Quantitatively, how powerful is Shapiro-Wilk or other distribution-fit tests for small sample sizes? I'm looking for an analysis (I assume a book or website, but feel free to put it all in comments here) that provides an in-depth discussion of the power/accuracy of normality assessments such as Shapiro-Wilk.
In short, I understand that Shapiro-Wilk "is good for small data sets" and with large data sets it is overly sensitive to small deviations from normality - but what does this mean quantitatively?
Overall I'd like to get a feel for something like this:
If I have n data points, I'm mm% confident that the Shapiro-Wilk (and/or other tests) test is providing me a reasonable conclusion.
How does mm% change when n is 15 ... 10 ... 7?  How about as it goes from 100 to 500 ... 1000?
Please note that I do believe in the power of graphical assessments as well, but I'm keeping those out of scope for this question and I'm looking for numeric, quantitative assessments in this case.
 A: What can be simulated is the power of the Shapiro-Wilk test for detecting specific non-normal distributions. This depends strongly on the exact distribution you want to detect. For this reason a plethora of results can be considered, and you can find examples for the test working well and not so well. (This means that data from a certain non-normal distribution with a certain sample size is simulated, and by this you can determine, at least approximately, the probability for the S-W test to reject normality; the higher the better.)
Here is some work that simulates the power of the Shapiro-Wilk test:
Hadi Alizadeh, N. R. Arghami (2011) Monte Carlo comparison of seven normality tests. Journal of Statistical Computation and Simulation 81(8):965-972
https://www.researchgate.net/publication/232942214_Monte_Carlo_comparison_of_seven_normality_tests
Hadi Alizadeh Noughabi (2018) A Comprehensive Study on Power of Tests for Normality. Journal of Statistical Theory and Applications 17. 647 - 660
https://www.atlantis-press.com/journals/jsta/125905578/view
Razali, N. M. & Wah, Y. B. (2011), ‘Power comparisons of Shapiro-Wilk, Kolmogorov-Smirnov, Lilliefors and Anderson-Darling tests’, Journal of Statistical Modeling and Analytics 2, 21–33.
https://www.nrc.gov/docs/ML1714/ML17143A100.pdf
Danush K. Wijekularathna, Ananda B. W. Manage & Stephen M. Scariano (2019) Power analysis of several normality tests: A Monte Carlo simulation study, Communications in Statistics - Simulation and Computation, DOI: 10.1080/03610918.2019.1658780
Some older work is cited in Thode, H. C. (2002) Testing for Normality. Marcel Dekker Inc.
A: You are asking for the probability of a "reasonable conclusion". You can get this if and only if you give a precise enough definition of a reasonable conclusion. I too would love a procedure that reliably tells me when deviation from normality is important enough to matter, but there is a gradation from sample sizes of 1 and 2   -- for which any sample whatsoever is totally consistent with a normal distribution -- to arbitrarily large sample sizes -- for which trivial deviations will return significance levels below conventional thresholds.
What is important enough to matter depends on your purposes and on your view of the data, as statistics is a craft drawing on personal expertise and experience just as much as it is codified technique. For example:

*

*Marginal normal distributions are only rarely required or even ideal.
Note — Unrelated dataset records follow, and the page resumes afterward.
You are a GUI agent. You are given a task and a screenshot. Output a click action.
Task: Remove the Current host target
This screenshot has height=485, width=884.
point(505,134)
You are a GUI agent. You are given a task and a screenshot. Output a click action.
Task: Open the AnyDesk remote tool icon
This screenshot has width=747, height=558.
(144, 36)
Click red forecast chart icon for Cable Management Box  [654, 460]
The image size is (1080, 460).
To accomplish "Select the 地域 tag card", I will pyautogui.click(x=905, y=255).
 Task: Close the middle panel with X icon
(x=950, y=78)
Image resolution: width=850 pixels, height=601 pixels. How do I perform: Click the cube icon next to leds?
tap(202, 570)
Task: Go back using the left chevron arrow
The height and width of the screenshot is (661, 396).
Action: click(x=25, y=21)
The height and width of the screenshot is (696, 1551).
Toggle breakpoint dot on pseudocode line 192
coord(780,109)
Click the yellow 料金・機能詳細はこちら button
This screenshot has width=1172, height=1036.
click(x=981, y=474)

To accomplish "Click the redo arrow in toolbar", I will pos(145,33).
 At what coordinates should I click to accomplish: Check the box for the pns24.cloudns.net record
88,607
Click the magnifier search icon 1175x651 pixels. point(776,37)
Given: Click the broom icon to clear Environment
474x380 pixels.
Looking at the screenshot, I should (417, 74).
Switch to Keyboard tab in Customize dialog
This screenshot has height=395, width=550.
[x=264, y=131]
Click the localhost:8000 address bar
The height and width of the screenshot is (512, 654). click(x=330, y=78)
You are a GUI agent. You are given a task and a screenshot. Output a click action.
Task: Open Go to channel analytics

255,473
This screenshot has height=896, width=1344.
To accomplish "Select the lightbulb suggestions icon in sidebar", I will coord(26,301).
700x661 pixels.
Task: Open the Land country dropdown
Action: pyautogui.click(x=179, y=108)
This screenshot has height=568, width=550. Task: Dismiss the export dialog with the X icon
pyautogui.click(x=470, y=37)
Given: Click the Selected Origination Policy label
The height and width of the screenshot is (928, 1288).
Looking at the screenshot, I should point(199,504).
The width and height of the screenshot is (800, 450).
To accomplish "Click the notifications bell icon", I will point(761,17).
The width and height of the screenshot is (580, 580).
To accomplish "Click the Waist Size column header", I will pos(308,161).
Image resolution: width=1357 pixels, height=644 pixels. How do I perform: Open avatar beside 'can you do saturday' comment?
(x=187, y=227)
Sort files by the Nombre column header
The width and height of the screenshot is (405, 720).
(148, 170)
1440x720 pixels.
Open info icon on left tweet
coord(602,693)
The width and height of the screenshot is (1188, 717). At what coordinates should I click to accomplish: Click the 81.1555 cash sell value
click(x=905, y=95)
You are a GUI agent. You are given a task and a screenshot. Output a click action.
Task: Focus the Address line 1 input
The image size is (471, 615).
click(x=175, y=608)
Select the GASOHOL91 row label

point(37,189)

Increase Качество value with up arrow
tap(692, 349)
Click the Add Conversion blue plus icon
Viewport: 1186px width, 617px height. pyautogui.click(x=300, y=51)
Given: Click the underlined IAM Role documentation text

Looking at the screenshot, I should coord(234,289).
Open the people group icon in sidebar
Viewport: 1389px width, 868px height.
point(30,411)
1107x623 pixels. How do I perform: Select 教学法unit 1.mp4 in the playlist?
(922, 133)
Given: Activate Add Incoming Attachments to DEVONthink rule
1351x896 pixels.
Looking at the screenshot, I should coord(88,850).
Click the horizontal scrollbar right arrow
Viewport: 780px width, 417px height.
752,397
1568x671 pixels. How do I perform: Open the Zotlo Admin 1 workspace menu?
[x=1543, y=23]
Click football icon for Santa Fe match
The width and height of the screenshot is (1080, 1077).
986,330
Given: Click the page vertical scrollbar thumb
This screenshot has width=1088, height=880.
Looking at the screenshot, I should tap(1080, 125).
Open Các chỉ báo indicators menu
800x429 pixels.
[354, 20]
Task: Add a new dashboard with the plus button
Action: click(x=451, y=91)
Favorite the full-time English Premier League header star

*In practice if I found very close approximations to conditional normal distributions -- e.g. in residuals from models known to be sound scientifically for high quality data -- I would suspect fraud more frequently than I would believe the result implicitly.
It's quite hard to teach beginners how to sit loose to significance testing, not least in disciplines that persist in over-rating it, and because you have to look at many datasets before you start getting your own independent sense of what helps. But the existence proof that beginners can grow into experts is the fact that there are experts.
EDIT A general purpose "test" is to post a normal quantile plot of the data together with several normal quantile plots for random samples of the same size from a normal. Convenient numbers of simulated samples might be 24, 35, 48, ... permitting, when combined with the original, a 5 x 5, 6 x 6, 7 x 7, ... display. This is the line-up test, similar to the idea that a suspect should be shown to witnesses together with various arbitrary people. If the suspect isn't identifiable from the others, the case for being different isn't supported. Although quite often re-invented fairly recently, the idea is in Walter Shewhart's main book (and may yet be older). One attraction of the test is the Anna Karenina principle that each non-normal distribution may be non-normal in its own different way.
A: As you allude to when you bring up the use of graphical examination for this task of assessing normality, the answer is $0\%$ $\forall$ $n$.